§ Task brief:
Reproduce each of the records below verbatim, line for line.

§ Dataset rows:
──────────────────────────────
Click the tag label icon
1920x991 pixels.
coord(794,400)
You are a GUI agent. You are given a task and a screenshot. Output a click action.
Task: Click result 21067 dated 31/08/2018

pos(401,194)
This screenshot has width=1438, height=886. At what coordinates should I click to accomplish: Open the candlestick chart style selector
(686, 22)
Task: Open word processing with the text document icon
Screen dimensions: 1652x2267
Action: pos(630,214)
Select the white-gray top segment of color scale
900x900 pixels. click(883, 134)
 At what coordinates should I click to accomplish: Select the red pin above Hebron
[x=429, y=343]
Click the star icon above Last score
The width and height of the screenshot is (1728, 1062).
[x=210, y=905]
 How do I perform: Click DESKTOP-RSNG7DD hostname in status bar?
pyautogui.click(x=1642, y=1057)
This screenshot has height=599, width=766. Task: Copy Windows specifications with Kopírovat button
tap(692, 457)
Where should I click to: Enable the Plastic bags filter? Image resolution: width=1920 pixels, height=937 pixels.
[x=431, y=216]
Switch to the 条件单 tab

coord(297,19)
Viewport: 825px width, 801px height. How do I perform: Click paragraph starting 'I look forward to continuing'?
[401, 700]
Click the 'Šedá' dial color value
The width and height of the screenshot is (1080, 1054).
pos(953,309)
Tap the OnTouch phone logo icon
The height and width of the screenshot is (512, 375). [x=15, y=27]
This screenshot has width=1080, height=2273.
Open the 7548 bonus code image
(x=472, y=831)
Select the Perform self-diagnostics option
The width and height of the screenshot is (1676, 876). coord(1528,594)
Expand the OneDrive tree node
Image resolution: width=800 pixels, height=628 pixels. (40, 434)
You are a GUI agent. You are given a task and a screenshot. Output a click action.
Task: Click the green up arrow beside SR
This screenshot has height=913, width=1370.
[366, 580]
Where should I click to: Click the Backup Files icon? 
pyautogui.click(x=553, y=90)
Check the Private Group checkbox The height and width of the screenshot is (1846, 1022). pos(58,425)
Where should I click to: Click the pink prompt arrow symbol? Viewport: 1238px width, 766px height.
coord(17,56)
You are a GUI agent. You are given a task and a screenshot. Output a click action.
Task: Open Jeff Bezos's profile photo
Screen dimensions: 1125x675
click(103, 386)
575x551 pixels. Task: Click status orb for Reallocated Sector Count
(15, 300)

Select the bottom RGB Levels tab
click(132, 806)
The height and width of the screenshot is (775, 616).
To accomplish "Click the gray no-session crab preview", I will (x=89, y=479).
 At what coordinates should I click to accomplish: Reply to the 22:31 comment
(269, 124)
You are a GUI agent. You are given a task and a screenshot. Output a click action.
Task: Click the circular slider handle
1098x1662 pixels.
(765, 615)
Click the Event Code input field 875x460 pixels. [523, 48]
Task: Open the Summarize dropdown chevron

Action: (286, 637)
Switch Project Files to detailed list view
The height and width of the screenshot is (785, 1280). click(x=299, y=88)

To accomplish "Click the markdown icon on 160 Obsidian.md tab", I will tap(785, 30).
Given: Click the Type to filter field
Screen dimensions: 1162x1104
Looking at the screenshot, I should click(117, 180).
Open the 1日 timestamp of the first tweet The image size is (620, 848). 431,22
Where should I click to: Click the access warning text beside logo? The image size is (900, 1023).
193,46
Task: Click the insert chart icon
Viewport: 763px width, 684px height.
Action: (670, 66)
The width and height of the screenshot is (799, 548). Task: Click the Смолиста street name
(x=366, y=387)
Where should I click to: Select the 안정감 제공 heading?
──────────────────────────────
§ Solution to this exercise:
Click the tag label icon
1920x991 pixels.
coord(794,400)
You are a GUI agent. You are given a task and a screenshot. Output a click action.
Task: Click result 21067 dated 31/08/2018

pos(401,194)
This screenshot has width=1438, height=886. At what coordinates should I click to accomplish: Open the candlestick chart style selector
(686, 22)
Task: Open word processing with the text document icon
Screen dimensions: 1652x2267
Action: pos(630,214)
Select the white-gray top segment of color scale
900x900 pixels. click(883, 134)
 At what coordinates should I click to accomplish: Select the red pin above Hebron
[x=429, y=343]
Click the star icon above Last score
The width and height of the screenshot is (1728, 1062).
[x=210, y=905]
 How do I perform: Click DESKTOP-RSNG7DD hostname in status bar?
pyautogui.click(x=1642, y=1057)
This screenshot has height=599, width=766. Task: Copy Windows specifications with Kopírovat button
tap(692, 457)
Where should I click to: Enable the Plastic bags filter? Image resolution: width=1920 pixels, height=937 pixels.
[x=431, y=216]
Switch to the 条件单 tab

coord(297,19)
Viewport: 825px width, 801px height. How do I perform: Click paragraph starting 'I look forward to continuing'?
[401, 700]
Click the 'Šedá' dial color value
The width and height of the screenshot is (1080, 1054).
pos(953,309)
Tap the OnTouch phone logo icon
The height and width of the screenshot is (512, 375). [x=15, y=27]
This screenshot has width=1080, height=2273.
Open the 7548 bonus code image
(x=472, y=831)
Select the Perform self-diagnostics option
The width and height of the screenshot is (1676, 876). coord(1528,594)
Expand the OneDrive tree node
Image resolution: width=800 pixels, height=628 pixels. (40, 434)
You are a GUI agent. You are given a task and a screenshot. Output a click action.
Task: Click the green up arrow beside SR
This screenshot has height=913, width=1370.
[366, 580]
Where should I click to: Click the Backup Files icon? 
pyautogui.click(x=553, y=90)
Check the Private Group checkbox The height and width of the screenshot is (1846, 1022). pos(58,425)
Where should I click to: Click the pink prompt arrow symbol? Viewport: 1238px width, 766px height.
coord(17,56)
You are a GUI agent. You are given a task and a screenshot. Output a click action.
Task: Open Jeff Bezos's profile photo
Screen dimensions: 1125x675
click(103, 386)
575x551 pixels. Task: Click status orb for Reallocated Sector Count
(15, 300)

Select the bottom RGB Levels tab
click(132, 806)
The height and width of the screenshot is (775, 616).
To accomplish "Click the gray no-session crab preview", I will (x=89, y=479).
 At what coordinates should I click to accomplish: Reply to the 22:31 comment
(269, 124)
You are a GUI agent. You are given a task and a screenshot. Output a click action.
Task: Click the circular slider handle
1098x1662 pixels.
(765, 615)
Click the Event Code input field 875x460 pixels. [523, 48]
Task: Open the Summarize dropdown chevron

Action: (286, 637)
Switch Project Files to detailed list view
The height and width of the screenshot is (785, 1280). click(x=299, y=88)

To accomplish "Click the markdown icon on 160 Obsidian.md tab", I will tap(785, 30).
Given: Click the Type to filter field
Screen dimensions: 1162x1104
Looking at the screenshot, I should click(117, 180).
Open the 1日 timestamp of the first tweet The image size is (620, 848). 431,22
Where should I click to: Click the access warning text beside logo? The image size is (900, 1023).
193,46
Task: Click the insert chart icon
Viewport: 763px width, 684px height.
Action: (670, 66)
The width and height of the screenshot is (799, 548). Task: Click the Смолиста street name
(x=366, y=387)
Where should I click to: Select the 안정감 제공 heading?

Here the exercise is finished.